COURT OF APPEALS STATE OF ARIZONA DIVISION ONE DEPARTMENT E
Oct 10, 2013
No. 1 CA-CR 12-0266 (Ariz. Ct. App. Oct. 10, 2013)

Opinion

No. 1 CA-CR 12-0266

2013-10-10

STATE OF ARIZONA, Appellee, v. CHRISTOPHER MYLES SANTOME, Appellant.

Thomas C. Horne, Arizona Attorney General By Joseph T. Maziarz, Chief Counsel Criminal Appeals/Capital Litigation Section William Scott Simon, Assistant Attorney General Attorneys for Appellee James J. Haas, Maricopa County Public Defender By Louise Stark, Deputy Public Defender Attorneys for Appellant


NOTICE: THIS DECISION DOES NOT CREATE LEGAL PRECEDENT AND MAY NOT BE CITED

EXCEPT AS AUTHORIZED BY APPLICABLE RULES.

See Ariz. R. Supreme Court 111(c); ARCAP 28(c);

Ariz. R. Crim. P. 31.24


MEMORANDUM DECISION

(Not for Publication -

Rule 111, Rules of the

Arizona Supreme Court)


Appeal from the Superior Court in Maricopa County


Cause No. CR2010-153957-001


The Honorable Samuel A. Thumma, Judge


AFFIRMED

Thomas C. Horne, Arizona Attorney General
By Joseph T. Maziarz, Chief Counsel

Criminal Appeals/Capital Litigation Section

William Scott Simon, Assistant Attorney General
Attorneys for Appellee
Phoenix James J. Haas, Maricopa County Public Defender
By Louise Stark, Deputy Public Defender
Attorneys for Appellant
Phoenix DOWNIE, Judge

¶1 Christopher Myles Santome appeals his conviction and sentence for second degree murder. For the following reasons, we affirm.

FACTS AND PROCEDURAL HISTORY

¶2 On April 12, 2010, the body of J.D. ("Victim") was discovered in a yard at a Peoria trailer park. Initially, police focused their investigation on J.G. and his wife, A.D., who were friends and neighbors of Victim's. Neighbors advised officers that A.D. and Victim had been romantically involved.

At trial, A.D. used her husband's surname. However, the majority of the record supports referring to her as A.D.

¶3 D.F. is Santome's "cousin-in-law," though D.F. described Santome as being more like a brother. D.F. initially denied any knowledge of the crime, but later admitted to officers that he had witnessed Santome stabbing Victim.

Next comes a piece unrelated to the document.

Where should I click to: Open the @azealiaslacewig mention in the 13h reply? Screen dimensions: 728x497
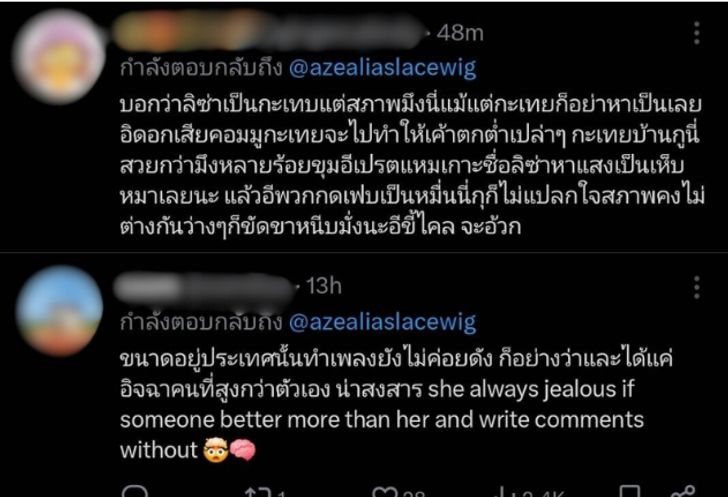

¶4 Santome disclosed his intent to assert, inter alia, a "third party defense." The State moved to preclude a defense that "an unspecified third party" had committed the murder based on "vague suspicions that another person or persons had opportunity, motive, or ability to commit the crime." According to the State, Santome had nothing but "wholly unsupported accusations" suggesting any third party had committed the crime. In opposing the State's motion, Santome cited inconsistent statements allegedly made by J.G. and A.D. that he argued could establish motive or bias; multiple statements by D.F., each "gradually adding more details"; and actions by D.F. that could "complete the story and either lend or discredit [D.F.'s] version of what happened." At oral argument on the State's motion, the following colloquy occurred:

THE COURT: Is the evidence or the line of question that you outline in your response, it seems to me that was in the nature of cross-examination as opposed to in the nature of trying to point to a specific person as the more appropriate defendant?
DEFENSE COUNSEL: I believe so. I think that's correct.
Defense counsel further clarified that Santome was not intending to "say that, you know, this person killed him or this other person killed him."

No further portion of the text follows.